Solved – Understanding RPART model results

classificationrrpart

I have operational fault data and maintenance data. The operational fault data was used to determine if the maintenance improved the fault indicator (true/false). The maintenance data was used to identify what maintenance actions were performed. RPART was used to generate a model, with the maintenance actions as independent variables and operational fault reduction as the categorical output data (true/false). 0.5 was subtracted from the operational fault data so the values were -0.5, 0.5 instead of 0, 1.

I don't understand how to interpret the meaning of the plot of the rtree model. How to determine, or indicate, which of the bottom nodes correspond to true or false? Also, what do the colors indicate.

R commands

subdata <- data.frame(x="maintenance actions", y="Fault improved"-0.5)
rtreeFit <- rpart(y ~ .,data=subdata)
fancyRpartPlot(rtreeFit,main=paste('RPART:'),sub=cName)

Is it possible to draw a histogram for each leaf showing the distribution of classifications?

enter image description here

Here's the updated code

y_subdata = factor(y_training[rowIndx])
x_subdata = x_training[rowIndx, ]
subdata<-data.frame(x=x_subdata,y=y_subdata)
fit <- rpart(y ~ .,method='class',data=subdata,
             control=rpart.control(minsplit=3,cp=0.0001))

The numbers are hard to read, but what do the numbers mean?

enter image description here

Best Answer

One thing that concerns me is the way that at least 2 of the variables show up at multiple nodes.

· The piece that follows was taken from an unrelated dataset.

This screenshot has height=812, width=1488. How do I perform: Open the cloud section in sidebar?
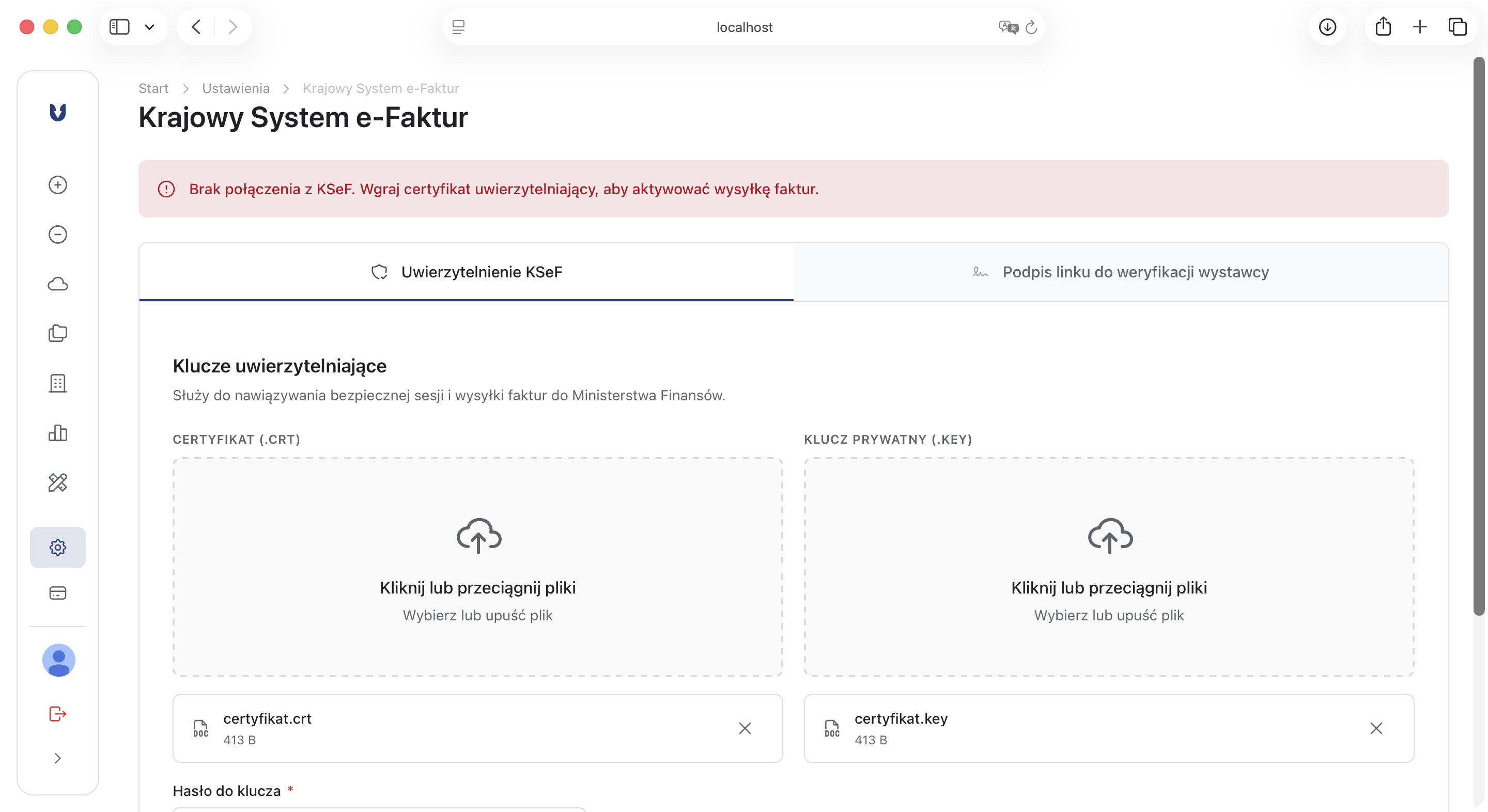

I have run a lot of Recursive partitioning using RPART and have come to recognize multiple nodes with the same variable as a sign that the tree may be unreliable (e.g., nodes 1, 3, and 11 are both "x.sum_manhours"). I am not sure why you subtracted 0.5 from your operational fault outcome variable. It seems like this was an attempt to center the data but your outcome is a categorical or factor variable so centering means nothing. By subtracting 0.5 your program may have treated your outcome variable as continuous which would mean that your RPART procedure created a regression tree (continuous outcome) instead of a classification tree (categorical outcome). Finally, there are bootstrapping techniques for checking the stability of your tree that you might consider.